Overall, bladed servers accounted for $1.2bn sales in the first quarter, representing 9.2 per cent of quarterly server market revenue. Of the vendors, HP kept the top spot with 46.9 per cent market share, with IBM at number two with 30 per cent.

"Server blade vendors have expanded their product portfolios to target new customer markets through chassis design for SMEs, and higher-end workload through non-x86 architectures," says Jed Scaramella, IDC's senior research analyst for enterprise platforms.

Many blade market watchers believe that even greater growth is achievable if the blade industry could introduce more standards for common components, thus driving down cost.

The Server System Infra-structure (SSI) Forum was initiated toward this end. Its proposed Modular Server Specifications are aimed at simplifying product development by providing design guidance that enables server builders to develop compliant and interoperable building blocks at the blade, chassis, power supply and manageability software level.

The SSI Forum was first formed by Intel and a huddling of other OEMs to develop specifications for electronics bays and power supplies for servers; but the group is also now assuming responsibility for a new, more ambitious open standards blades initiative.

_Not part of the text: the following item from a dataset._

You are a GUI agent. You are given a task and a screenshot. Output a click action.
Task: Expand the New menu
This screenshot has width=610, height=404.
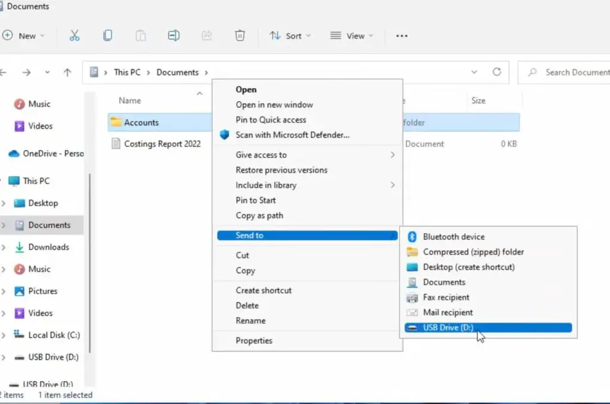(25, 36)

The SSI Forum has released for adopter review the set of draft Modular Server Specifications intended to simplify and lower the cost of product development of modular, bladed platforms.

At this point in the standard's development, there are several specification components which collectively will become the "SSI Specifications".

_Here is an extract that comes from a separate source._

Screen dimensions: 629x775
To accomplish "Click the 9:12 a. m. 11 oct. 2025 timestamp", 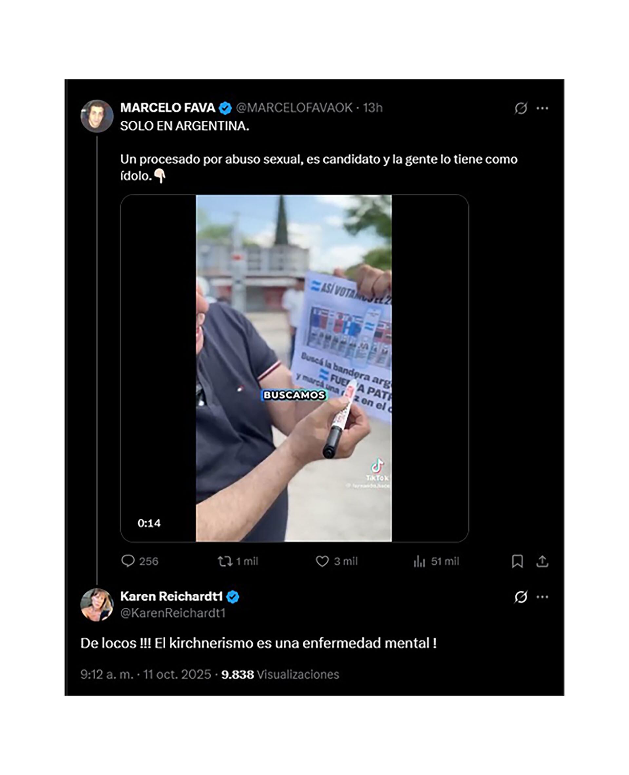I will click(146, 674).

According to Jim Ryan, SSI Forum administrator, some are already "at a very advanced state of completion", requiring only some additional review and formal approval of SSI to be recognised as "1.0" or fully-approved specs.

Available specifications are:
  • Base midplane/backplane design;
  • Base specification for switch module subsystems;
  • Chassis management module (hardware);
  • Compute module specification;
  • Mezzanine card specification;
  • Switch module management specification;
  • System management specifications (software).

These specification can support design starts today which we know are occurring in the EcoSystem.

The Forum plans to become a fully-fledged Special Interest Group (SIG) with members at the Sponsor, Contributor and Adopter level, and working groups, for marketing, architecture spec development, and compliance and interoperability program development, already active. Industry giant Intel threw its weight behind SSI last summer, and soon after declared that it expected the first servers based on the new draft specification might enter the market before the end of 2007, with more products this year as the final version of the specification is released: however, these expectations have proved optimistic.

"Technically, Intel does have an SSI blade in the Modular Server that is in the market," says Ryan, "but, of course, the full SSI SIG and 'ecosystem' needs to be established for true SSI product to be produced."

In respect to delivery expectations, Ryan adds: "We expected the Specifications to be at Rev. 1.0 by the end of the year [2007], with product to follow in 2008; but there have been some delays in spec development, and we wanted to make certain there was a robust [SSI] 'ecosystem' available for the targeted 'building blocks'. In developing the EcoSystem, it also became apparent that linking a shift like this to new product development cycle was desirable."

Due to this, the SSI Forum now expects the first SSI systems to become available in 2009 around the introduction of Intel's next-generation Nehalem processor.